SEC. 2032(a). GENERAL.-The value of the gross estate may be determined, if the executor so elects, by valuing all the property included in the gross estate as follows:

(1) In the case of property distributed, sold, exchanged, or otherwise disposed of, within 6 months after the decedent's death such property shall be valued as of the date of distribution, sale, exchange, or other disposition.

(2) In the case of property not distributed, sold, exchanged, or otherwise disposed of, within 6 months after the decedent's death such property shall be valued as of the date 6 months after the decedent's death.

The purpose of section 2032(a) is to permit a reduction in the amount of tax that would otherwise be payable if the gross estate has suffered a shrinkage in its aggregate value between the date of a decedent's death and the alternate valuation date. Maass v. Higgins, 312 U.S. 443, 446 (1941); sec. 20.2032-1(b)(1), Estate Tax Regs.

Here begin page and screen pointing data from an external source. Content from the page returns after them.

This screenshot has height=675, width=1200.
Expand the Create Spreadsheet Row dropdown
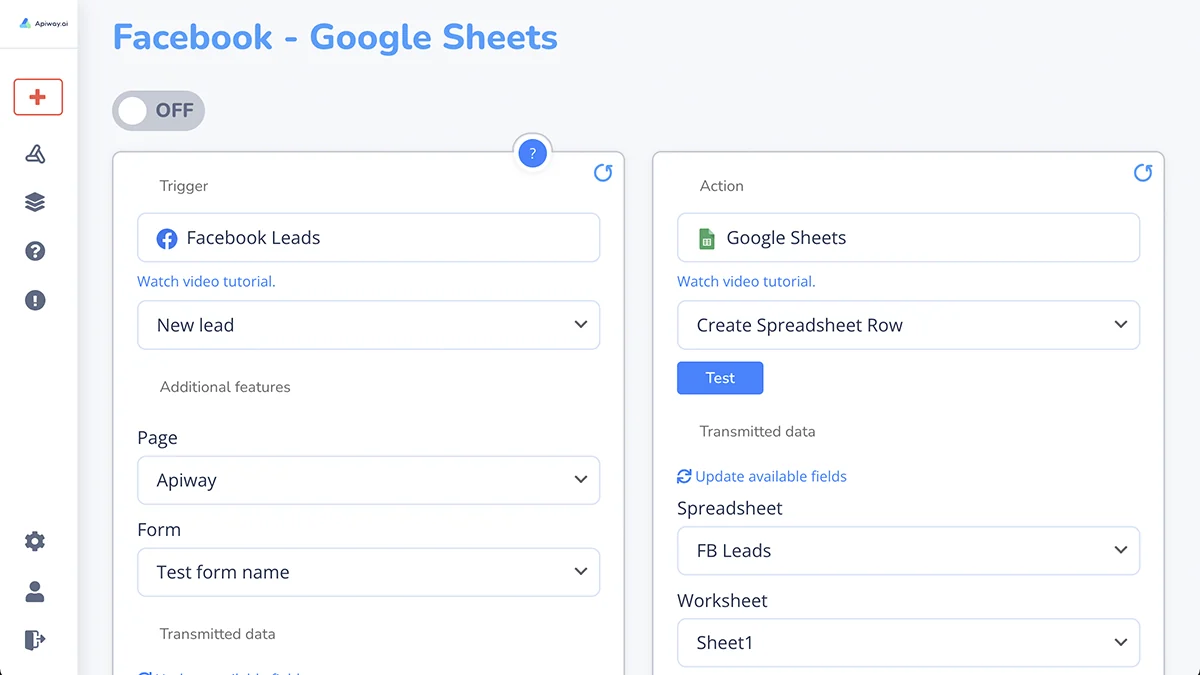(x=908, y=325)
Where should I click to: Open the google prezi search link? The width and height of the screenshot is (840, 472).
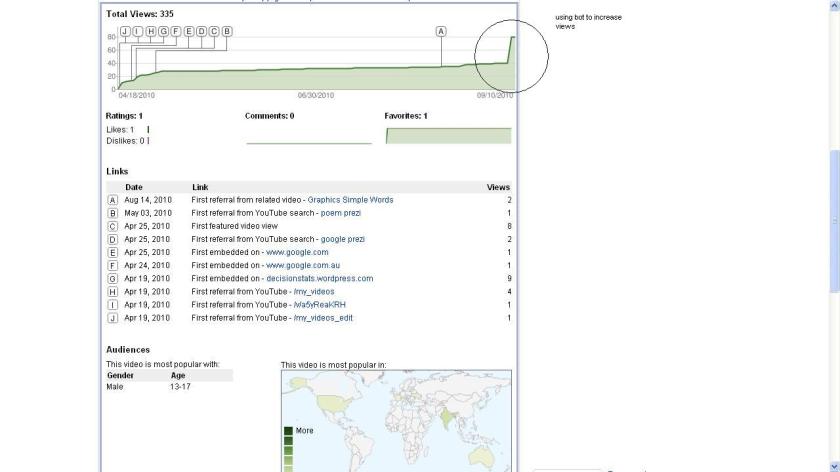(342, 240)
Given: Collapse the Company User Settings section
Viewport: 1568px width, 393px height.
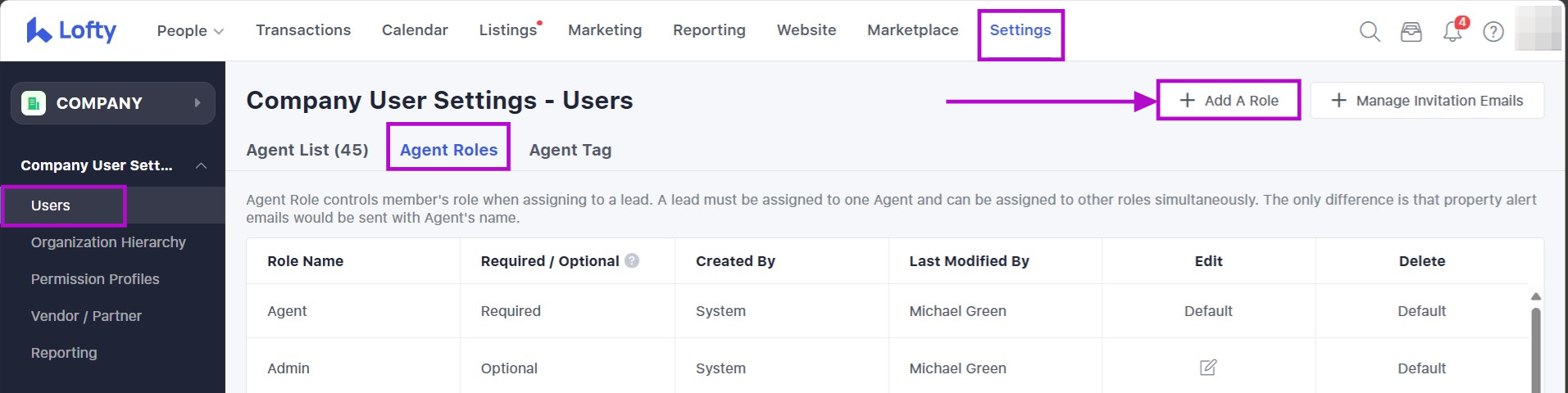Looking at the screenshot, I should tap(201, 165).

The assets to be valued on the alternate valuation date include all property interests that existed on the date of a decedent's death and are a part of the gross estate as determined under sections 2033 through 2044. Sec. 20.20321(d), Estate Tax Regs. Those assets are referred to as "included property." Sec. 20.2032-1(d), Estate Tax Regs., also provides that:

such property interests remain "included property" for the purpose of valuing the gross estate under the alternate valuation method even though they change in form during the alternate valuation period by being actually received, or disposed of, in whole or in part, by the estate.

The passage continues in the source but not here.